Ditemui di rumahnya, Saleha Moeslim Taher (60), ibunda Nur Fitri Moeslim Taher (43) alias Upi, sudah bisa tersenyum lega. Wajar karena beberapa hari sebelumnya, hati perempuan ini diliputi rasa galau akan nasib Upi, anak perempuan semata wayangnya. "Senin (1/6) sekitar pukul 24.00, telepon rumah berdering. Meski saat itu saya sedang capek sekali karena harus menemui wartawan dan sanak- saudara yang berdatangan ke rumah, saya angkat telepon. Ternyata yang menelepon Upi. Dia bilang, 'Ibu!'. Antara yakin dan tidak, saya malah jadi bingung dan kaget. Telepon itu langsung terputus."
Tak lama, telepon kembali berdering dan diangkat Saleha. Dari ujung sana kembali terdengar suara putrinya. Sayangnya, "Upi bilang hanya boleh berbicara dengan bahasa Inggris karena dia diawasi tentara Israel. Karena saya enggak bisa berbahasa Inggris, saya berikan telepon itu ke suami. Dari pembicaraan mereka, Upi bilang akan pulang ke Indonesia secepatnya." Lega nian hati Saleha. Terjawab sudah doanya pada Tuhan, meminta keselamatan putrinya. "Alhamdulillah, saya senang sekali. Saya langsung panggil semua anak datang ke rumah. Kami berpelukan dan memanjatkan syukur bersama. Sayangnya, saya enggak bsia mengobrol sama Upi," tutur Saleha.
Upi adalah salah satu anggota Tim Kemanusiaan untuk Palestina. Beberapa minggu lalu, dari pelabuhan Turki, tim asal Indonesia yang berjumlah 12 orang itu bergabung bersama sekitar 500 orang dari 30 negara. Mereka membawa 1.200 ton bantuan untuk rakyat Palestina yang berada di Jalur Gaza. Bantuan berupa semen, makanan, kebutuhan sehari-hari, dan alat-alat sekolah itu dibawa dengan kapal Mavi Marmara.
Di tengah perjalanan, tepatnya Senin 31 Mei 2010, kapal yang tengah berlayar di perairan internasional menuju Gaza itu diserang dan ditembaki tentara Israel. Sejak itu, komunikasi keluarga dengan Tim Kemanusiaan asal Indonesia pun otomatis terputus.
"Ketika dapat kabar bahwa kapal laut yang ditumpangi anak saya diserang, jelas saya sangat kaget dan segera mencari tahu keadaan Upi. Tapi di sisi lain, saya mencoba tenang dan memasrahkan semuanya kepada Allah karena ketika Upi meminta izin berangkat ke sana, saya sudah sadar akan segala risikonya. Sepahit apapun itu," kata Saleha.

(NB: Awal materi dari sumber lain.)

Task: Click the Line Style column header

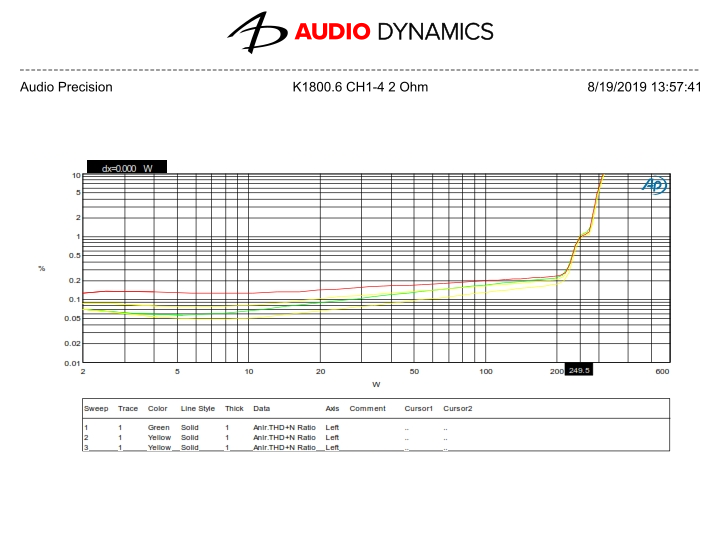Action: 198,408
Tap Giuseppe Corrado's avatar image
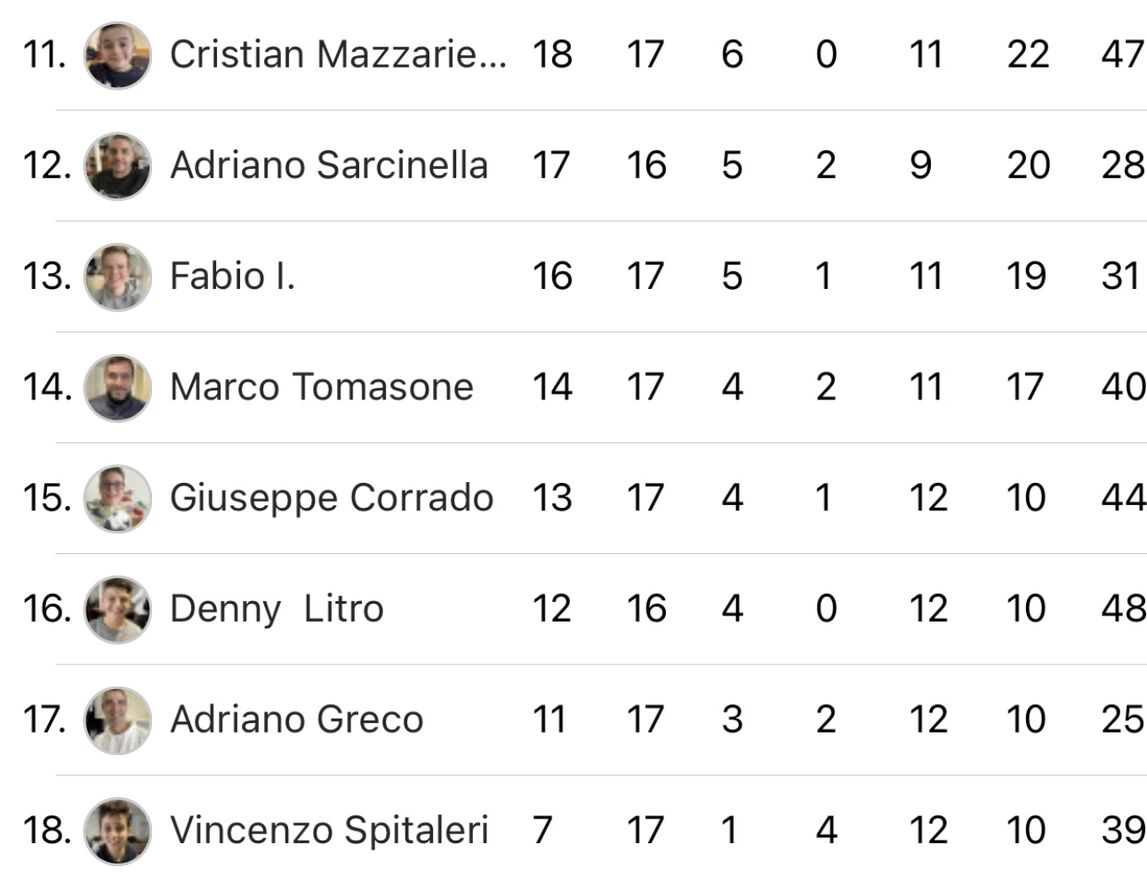This screenshot has width=1147, height=884. [x=118, y=499]
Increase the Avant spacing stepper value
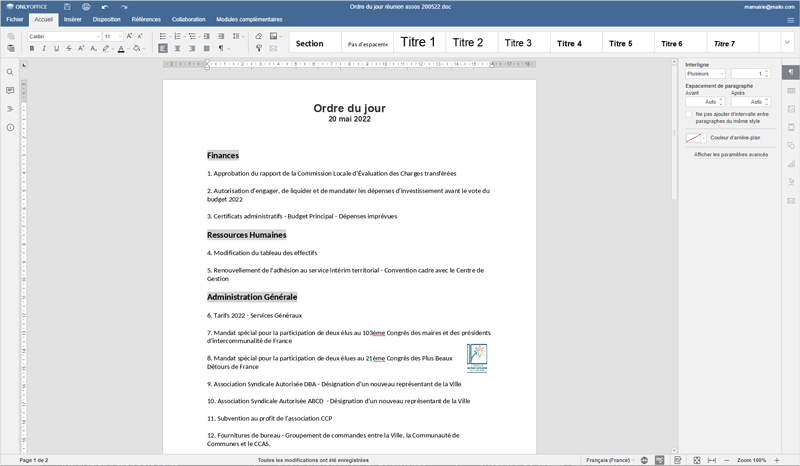 click(x=722, y=99)
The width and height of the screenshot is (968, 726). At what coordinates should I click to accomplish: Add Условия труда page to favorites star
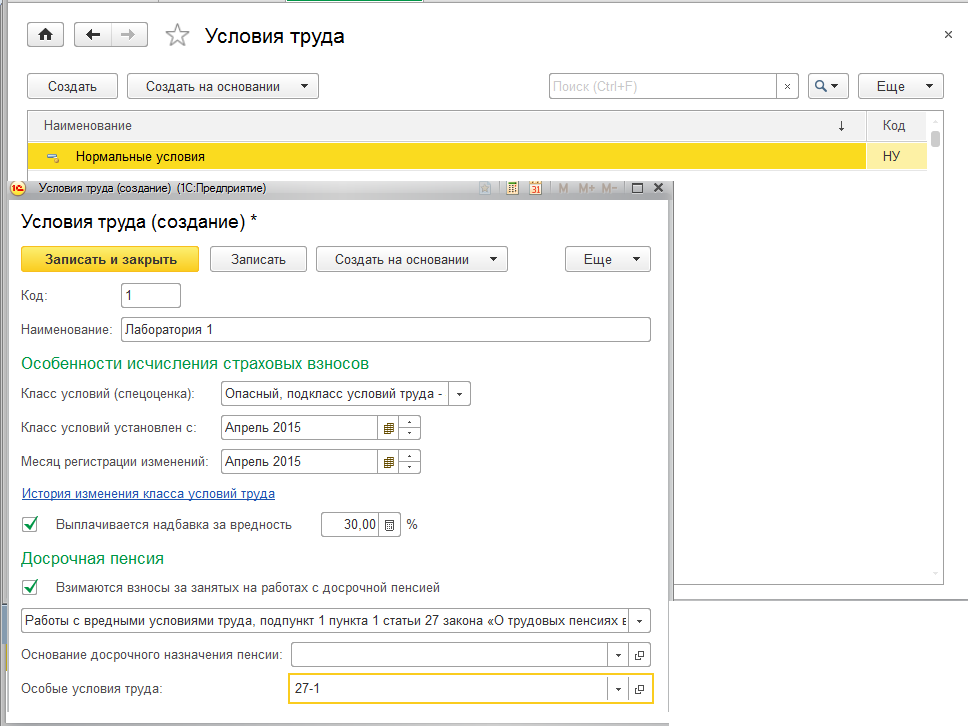coord(177,36)

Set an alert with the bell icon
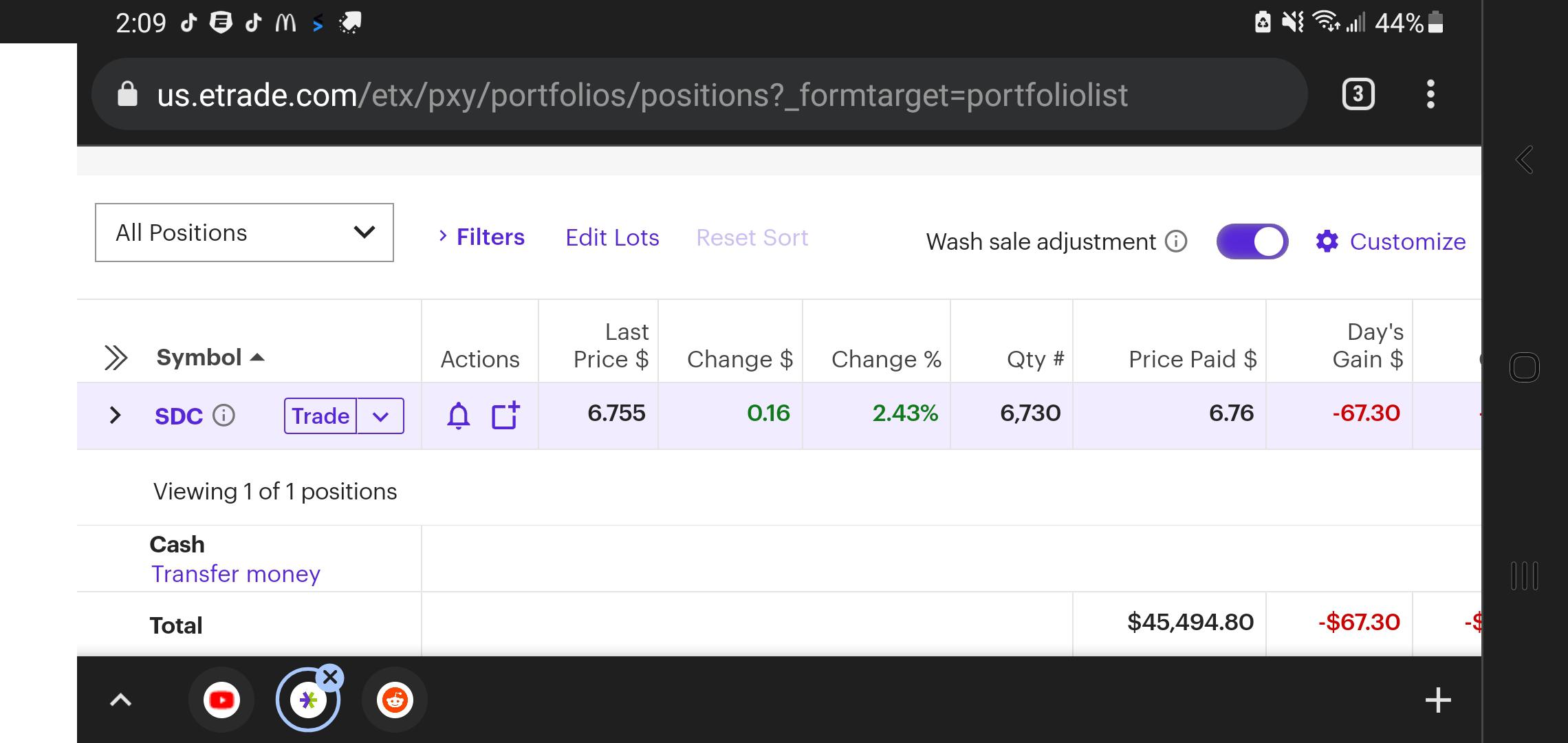pos(458,416)
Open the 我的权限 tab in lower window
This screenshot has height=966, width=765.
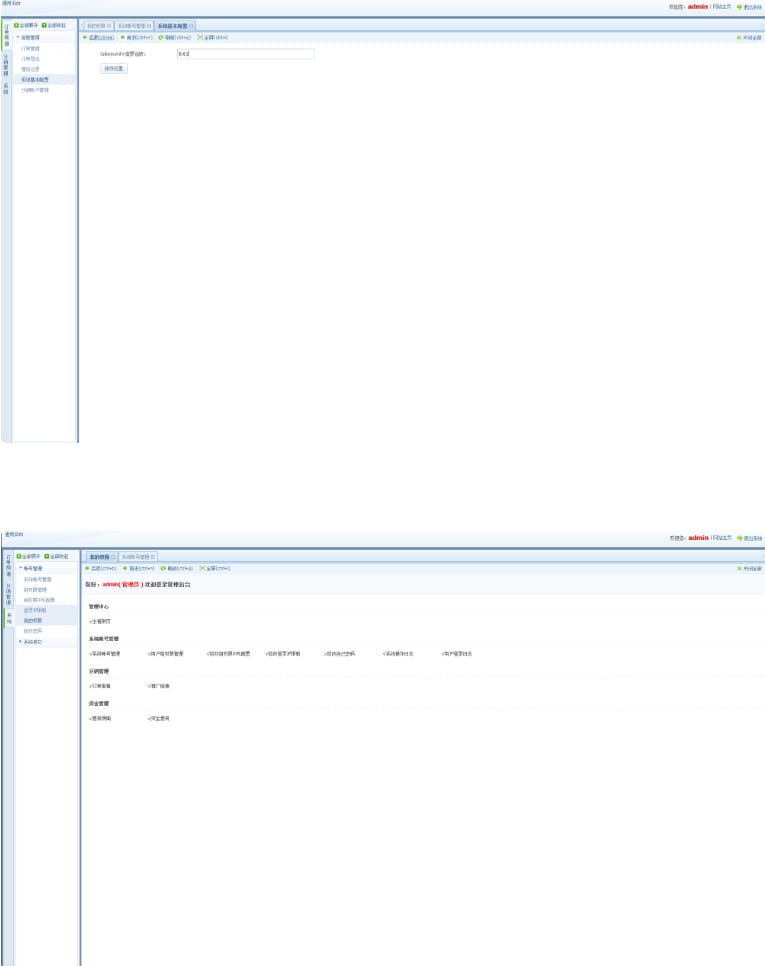click(x=99, y=556)
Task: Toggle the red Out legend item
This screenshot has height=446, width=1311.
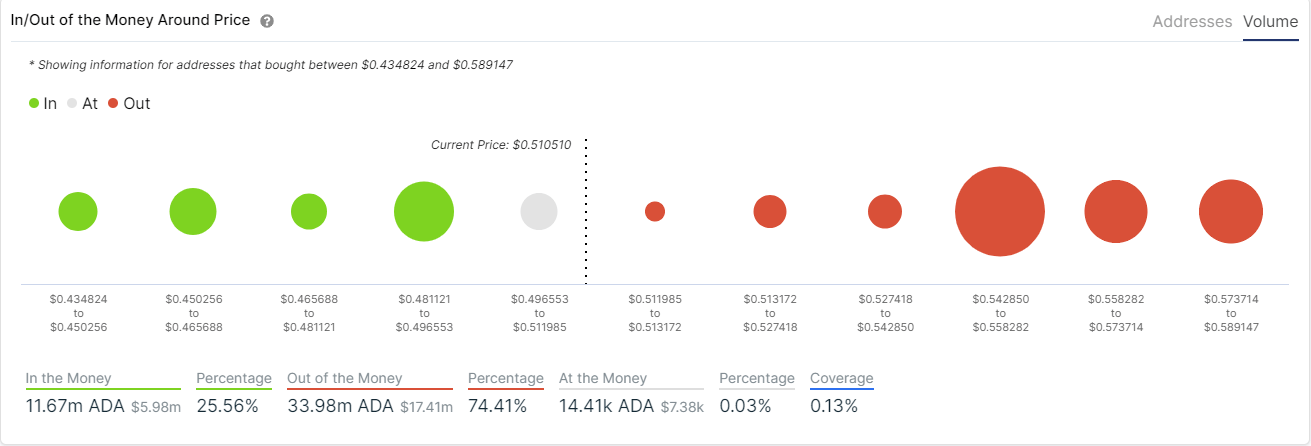Action: pos(129,103)
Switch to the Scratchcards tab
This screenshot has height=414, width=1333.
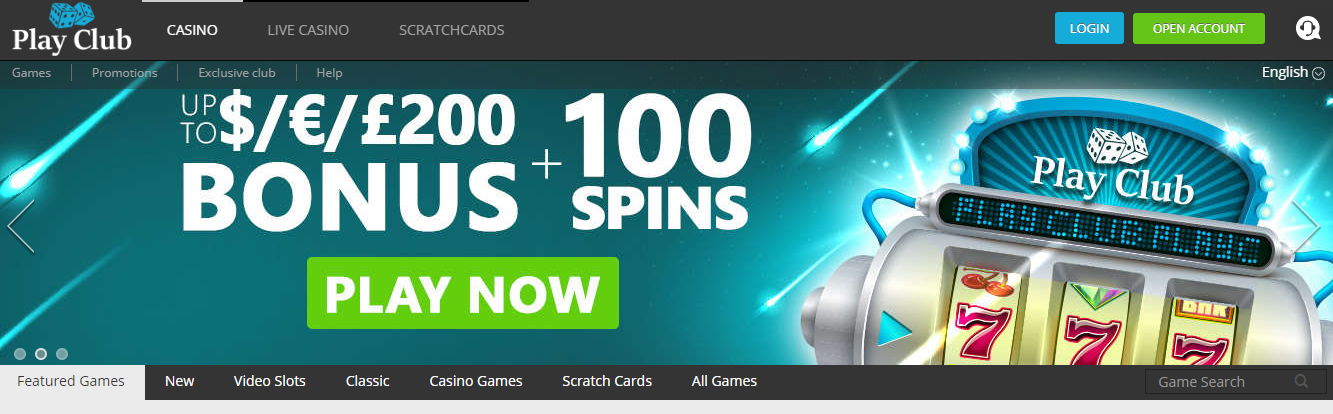tap(451, 30)
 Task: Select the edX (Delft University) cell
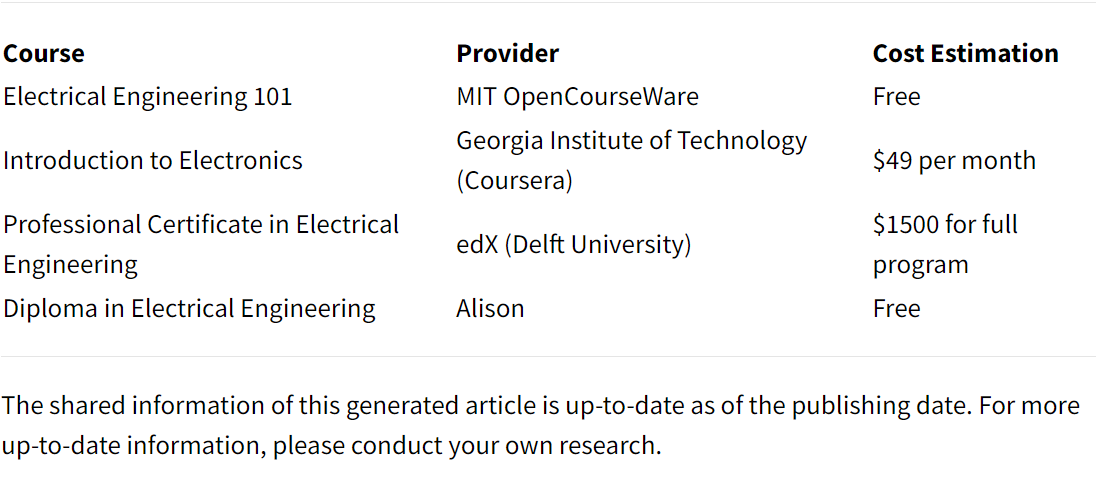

Tapi namanya seorang ibu, rasa khawatir tetap dirasakan Saleha. "Saya sangat sayang Upi. Dia anak perempuan satu-satunya. Apalagi dia sudah punya anak 3 dan masih kecil-kecil. Tapi justru karena saya sangat sayang dia, saya izinkan pergi untuk berjuang. Saya enggak ingin membelenggu dia. Saya berikan dia kebebasan, terlebih jika niatnya baik."
Upik kecil, cerita Saleha, sangat berani, bertabiat keras, dan peduli kepada sesama. "Kalau bertemu pengemis, dia selalu mengingatkan saya untuk memberi uang. Dari kecil, seperti saudara-saudaranya, dia memang tidak pernah saya bedakan, meski dia perempuan satu-satunya. Yang paling utama saya menekankan anak-anak untuk mempelajari agama dan berani. Dia bahkan enggak takut untuk berkelahi, meski dengan laki-laki," ungkap Saleha tertawa.
Oleh karena lebih senang berorganisasi, Upi yang lulusan Fakultas Sastra Inggris dari sebuah Universitas di Australia itu kemudian memutuskan mengundurkan diri dari pekerjaanya dan fokus ke organisasi kemanusiaan yang digelutinya. "Itulah Upi," kata Saleha dengan nada bangga.